Do you, for example, pay attention to numbers such as profit per partner [PPP] or cost-control strategies? Instead, most lawyers tend to focus narrowly at the assignment at hand, in worker-bee fashion. They miss the big picture of what's going on in the business. The result, especially visible in this downturn, is that the business unawares are often surprised at a layoff - and that they're among the axed. There's more.
This lack of knowledge and/or inattention to business spills over to customer service. In Jones Day Spring 2008 PRACTICE PERSPECTIVES Paul Pohl decried the tendency to approach a case "in isolation" as a legal problem. Instead that situation has to be seen "with an eye to the overall health and strategy of the an ongoing business." We all know how the case is won but the company goes bankrupt.

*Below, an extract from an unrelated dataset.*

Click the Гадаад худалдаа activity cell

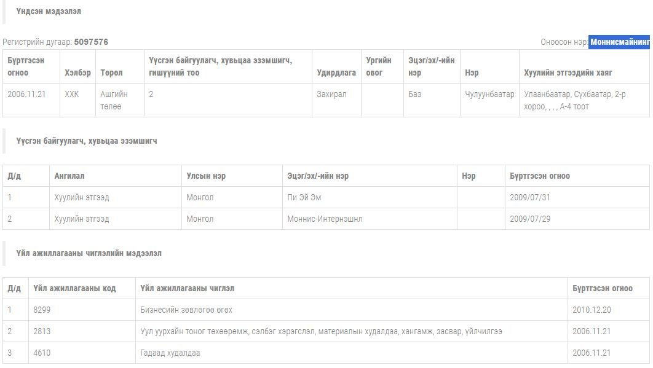click(x=170, y=353)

None of this is new, of course. Those who understood the fundamentals of business and operated their career strategically - often entrepreneurially - were the ones who survived, no matter what. They were also the ones who kept clients so satisfied that those clients brought in other ones. Thanks to all that business development, they made it to equity partner.
What is new is the reduced margin for error, both for law firms and for lawyers. The boom masked weaknesses. Now weekly there is a body count of reductions in force along with reduced PPP. This isn't likely to be temporary. The whole marketplace for legal services is changing. Clients like Pfizer concerned about fees are doing the changing. So is the competition like Valorem and Bates and Tyde with new models. Moreover, given the volatility, it's difficult or impossible to predict what practice areas will be in demand.
The short answer is given by Marshall Goldsmith. His mantra for changing times is: We're all entrepreneurs now. His book "What Got You Here Won't Get You There" has insight on changing, especially when we have the delusion we don't need to.